Les quartiers de France se mobilisent durant le confinement © Christvy Kibendo

Face à cette crise sanitaire, de nombreuses personnes issues des quartiers dits sensibles se retrouvent dans des situations extrêmement précaires, ne serait-ce que pour se nourrir. De quoi susciter plusieurs élans de solidarité de la part de la jeunesse et des associations.

Les termes « quartiers », « cités » ou bien HLM ont depuis de nombreuses années une résonance négative au sein de la société française. L’image hostile qu’on prête aux quartiers peut être considérée comme exacerbée. Souvent délaissés par les autorités, de nombreux habitants de ces territoires sont confrontés à des conditions de vie des plus précaires, décuplées par le confinement.

Certains jeunes de quartiers ont décidé de prendre les choses en main en venant directement en aide à leurs voisins les plus affectés. Cette mission est prise à cœur notamment par Kofs, l’une des étoiles montantes de la scène du rap marseillaise. Originaire de la cité d’Air Bel, située dans le quartier de la Pomme au centre de Marseille, le rappeur de 29 ans ne lésine guère sur les moyens pour subvenir aux besoins de ses aînés.

Kofs, le rappeur du peuple

Accompagné de son groupe d’amis proches, Fouad Nabba, de son vrai nom, arpente tous les deux jours les magasins de déstockage alimentaire, en quête de beurre, de pain, de yaourts et d’autres denrées essentielles au quotidien.

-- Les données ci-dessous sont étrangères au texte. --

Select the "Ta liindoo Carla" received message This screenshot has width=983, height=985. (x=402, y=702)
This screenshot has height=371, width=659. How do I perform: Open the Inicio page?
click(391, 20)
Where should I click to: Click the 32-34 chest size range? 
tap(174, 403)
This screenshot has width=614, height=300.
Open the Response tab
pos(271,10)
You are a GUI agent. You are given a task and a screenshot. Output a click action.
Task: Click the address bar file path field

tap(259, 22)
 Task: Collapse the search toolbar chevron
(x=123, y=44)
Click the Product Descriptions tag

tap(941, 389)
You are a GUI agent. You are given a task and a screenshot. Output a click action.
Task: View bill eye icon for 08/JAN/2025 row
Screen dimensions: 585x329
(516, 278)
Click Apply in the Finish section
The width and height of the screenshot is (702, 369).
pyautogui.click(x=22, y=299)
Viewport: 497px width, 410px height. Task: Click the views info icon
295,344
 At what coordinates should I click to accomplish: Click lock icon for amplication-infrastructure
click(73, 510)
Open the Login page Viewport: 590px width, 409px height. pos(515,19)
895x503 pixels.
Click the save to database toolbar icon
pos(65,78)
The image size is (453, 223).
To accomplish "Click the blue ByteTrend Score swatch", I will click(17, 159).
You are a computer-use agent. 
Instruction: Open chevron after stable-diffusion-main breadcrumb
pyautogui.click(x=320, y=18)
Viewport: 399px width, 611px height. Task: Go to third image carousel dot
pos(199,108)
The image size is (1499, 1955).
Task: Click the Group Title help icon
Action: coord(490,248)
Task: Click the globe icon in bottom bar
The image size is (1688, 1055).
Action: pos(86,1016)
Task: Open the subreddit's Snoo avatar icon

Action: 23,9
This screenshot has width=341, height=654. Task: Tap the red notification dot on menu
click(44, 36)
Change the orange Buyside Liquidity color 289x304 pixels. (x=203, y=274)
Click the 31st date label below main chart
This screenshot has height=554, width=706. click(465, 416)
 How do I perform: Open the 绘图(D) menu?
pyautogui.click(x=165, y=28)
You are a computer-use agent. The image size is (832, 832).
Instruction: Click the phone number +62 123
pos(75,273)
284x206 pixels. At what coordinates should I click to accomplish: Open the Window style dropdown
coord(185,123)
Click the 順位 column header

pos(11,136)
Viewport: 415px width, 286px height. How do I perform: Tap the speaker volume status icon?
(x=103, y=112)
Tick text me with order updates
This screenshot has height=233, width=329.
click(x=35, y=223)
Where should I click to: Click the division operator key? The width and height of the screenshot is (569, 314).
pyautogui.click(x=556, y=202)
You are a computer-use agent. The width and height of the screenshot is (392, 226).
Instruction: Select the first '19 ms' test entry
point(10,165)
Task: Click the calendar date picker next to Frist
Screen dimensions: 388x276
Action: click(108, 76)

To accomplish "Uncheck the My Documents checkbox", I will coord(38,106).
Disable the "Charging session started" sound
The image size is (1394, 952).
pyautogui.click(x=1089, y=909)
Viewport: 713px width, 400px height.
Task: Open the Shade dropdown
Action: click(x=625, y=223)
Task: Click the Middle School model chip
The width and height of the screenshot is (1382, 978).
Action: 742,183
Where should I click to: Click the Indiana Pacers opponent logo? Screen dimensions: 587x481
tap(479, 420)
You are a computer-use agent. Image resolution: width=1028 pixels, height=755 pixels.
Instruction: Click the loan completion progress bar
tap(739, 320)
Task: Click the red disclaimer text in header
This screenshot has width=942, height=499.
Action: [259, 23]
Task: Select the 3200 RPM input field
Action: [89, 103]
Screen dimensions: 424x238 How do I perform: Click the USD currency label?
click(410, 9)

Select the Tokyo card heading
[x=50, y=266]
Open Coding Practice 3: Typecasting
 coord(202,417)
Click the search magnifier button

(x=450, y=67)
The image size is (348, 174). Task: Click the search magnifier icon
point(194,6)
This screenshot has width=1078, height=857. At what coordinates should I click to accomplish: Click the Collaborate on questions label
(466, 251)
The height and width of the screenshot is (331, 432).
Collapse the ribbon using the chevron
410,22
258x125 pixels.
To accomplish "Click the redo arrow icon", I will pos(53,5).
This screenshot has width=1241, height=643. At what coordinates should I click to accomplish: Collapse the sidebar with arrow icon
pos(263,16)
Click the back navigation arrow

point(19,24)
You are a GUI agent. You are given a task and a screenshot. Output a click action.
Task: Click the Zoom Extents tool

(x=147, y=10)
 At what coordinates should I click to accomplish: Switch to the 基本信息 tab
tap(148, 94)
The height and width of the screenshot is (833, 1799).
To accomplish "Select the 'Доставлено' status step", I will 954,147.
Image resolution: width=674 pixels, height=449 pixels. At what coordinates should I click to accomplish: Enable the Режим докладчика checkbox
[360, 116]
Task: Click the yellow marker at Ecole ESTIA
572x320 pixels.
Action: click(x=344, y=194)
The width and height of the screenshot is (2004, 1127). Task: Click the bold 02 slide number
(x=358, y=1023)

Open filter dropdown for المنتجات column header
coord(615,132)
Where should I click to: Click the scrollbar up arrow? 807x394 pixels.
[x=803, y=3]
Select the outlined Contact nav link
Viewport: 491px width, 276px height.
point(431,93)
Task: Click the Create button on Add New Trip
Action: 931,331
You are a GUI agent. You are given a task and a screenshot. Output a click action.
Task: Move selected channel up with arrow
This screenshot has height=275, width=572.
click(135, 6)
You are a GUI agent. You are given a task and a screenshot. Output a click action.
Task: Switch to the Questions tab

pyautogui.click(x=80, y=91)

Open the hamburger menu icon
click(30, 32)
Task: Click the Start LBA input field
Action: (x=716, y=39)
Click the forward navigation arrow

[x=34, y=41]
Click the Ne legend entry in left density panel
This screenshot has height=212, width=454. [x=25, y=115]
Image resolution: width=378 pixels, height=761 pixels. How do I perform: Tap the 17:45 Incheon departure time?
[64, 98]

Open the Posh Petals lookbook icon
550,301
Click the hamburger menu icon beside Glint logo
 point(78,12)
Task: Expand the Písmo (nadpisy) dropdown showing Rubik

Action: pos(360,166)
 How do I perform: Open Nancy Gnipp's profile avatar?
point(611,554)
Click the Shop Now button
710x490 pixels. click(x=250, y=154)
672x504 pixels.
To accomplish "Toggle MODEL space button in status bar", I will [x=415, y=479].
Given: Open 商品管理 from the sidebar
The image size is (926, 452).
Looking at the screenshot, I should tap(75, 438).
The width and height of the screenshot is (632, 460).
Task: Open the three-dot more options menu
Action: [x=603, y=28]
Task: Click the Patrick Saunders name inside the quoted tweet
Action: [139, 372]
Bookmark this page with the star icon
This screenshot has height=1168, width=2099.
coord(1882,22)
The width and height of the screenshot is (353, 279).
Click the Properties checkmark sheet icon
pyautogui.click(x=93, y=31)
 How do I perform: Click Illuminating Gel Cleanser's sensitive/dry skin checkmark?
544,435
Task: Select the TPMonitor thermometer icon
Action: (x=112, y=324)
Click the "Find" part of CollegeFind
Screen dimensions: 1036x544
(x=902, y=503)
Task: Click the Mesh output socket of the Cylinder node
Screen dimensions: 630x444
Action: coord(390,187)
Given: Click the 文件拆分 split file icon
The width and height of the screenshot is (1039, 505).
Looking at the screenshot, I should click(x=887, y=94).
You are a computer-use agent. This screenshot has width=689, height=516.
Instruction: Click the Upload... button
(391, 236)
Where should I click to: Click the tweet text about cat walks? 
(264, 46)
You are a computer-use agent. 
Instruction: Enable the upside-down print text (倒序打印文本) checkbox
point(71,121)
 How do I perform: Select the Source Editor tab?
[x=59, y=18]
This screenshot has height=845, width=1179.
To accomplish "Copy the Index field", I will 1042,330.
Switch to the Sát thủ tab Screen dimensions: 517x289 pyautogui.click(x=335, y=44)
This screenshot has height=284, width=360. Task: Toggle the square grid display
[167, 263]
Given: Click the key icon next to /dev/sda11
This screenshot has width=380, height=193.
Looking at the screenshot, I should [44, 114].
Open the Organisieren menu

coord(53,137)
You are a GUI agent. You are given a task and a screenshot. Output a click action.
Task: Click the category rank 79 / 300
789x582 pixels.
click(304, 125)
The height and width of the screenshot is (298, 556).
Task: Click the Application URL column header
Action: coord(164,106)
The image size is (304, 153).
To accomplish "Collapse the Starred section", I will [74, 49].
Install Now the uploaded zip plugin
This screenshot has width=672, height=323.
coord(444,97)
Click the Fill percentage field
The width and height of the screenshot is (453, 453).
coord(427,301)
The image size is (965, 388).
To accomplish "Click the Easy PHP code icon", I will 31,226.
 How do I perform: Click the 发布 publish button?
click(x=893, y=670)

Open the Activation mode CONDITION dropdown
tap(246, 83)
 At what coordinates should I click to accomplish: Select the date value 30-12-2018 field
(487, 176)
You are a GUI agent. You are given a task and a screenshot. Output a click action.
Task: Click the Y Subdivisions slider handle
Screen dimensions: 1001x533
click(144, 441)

Payés de sa propre poche, ces produits sont ensuite chargés dans un camion, puis distribués aux habitants les plus nécessiteux d’Air Bel tels que les infirmes ou les personnes âgées.

Plus grand ensemble de la ville de Marseille avec plus de 1 200 logements, cette cité où le taux de chômage s’élève à plus de 30%, voit en sa pharmacie le seul commerce de proximité encore ouvert. L’opération de solidarité menée par Kofs et sa bande arrive donc à point nommé pour une communauté en grande difficulté. Loin de s’improviser super-héros ou sauveur du quartier, le rappeur marseillais veut surtout donner le sourire au gens et rendre ce qu’on lui a donné par le passé : « Je faisais partie de ces gens qui ont bénéficié d’aides et je ne m’étais jamais dit qu’un jour j’allais aider à mon tour, a-t-il déclaré au micro de TF1. Lorsqu’on est confronté à une situation pareille et qu’on a la chance d’avoir plus de moyens que d’autres, c’est une bonne chose de faire plaisir aux gens et je le fais de bon cœur. »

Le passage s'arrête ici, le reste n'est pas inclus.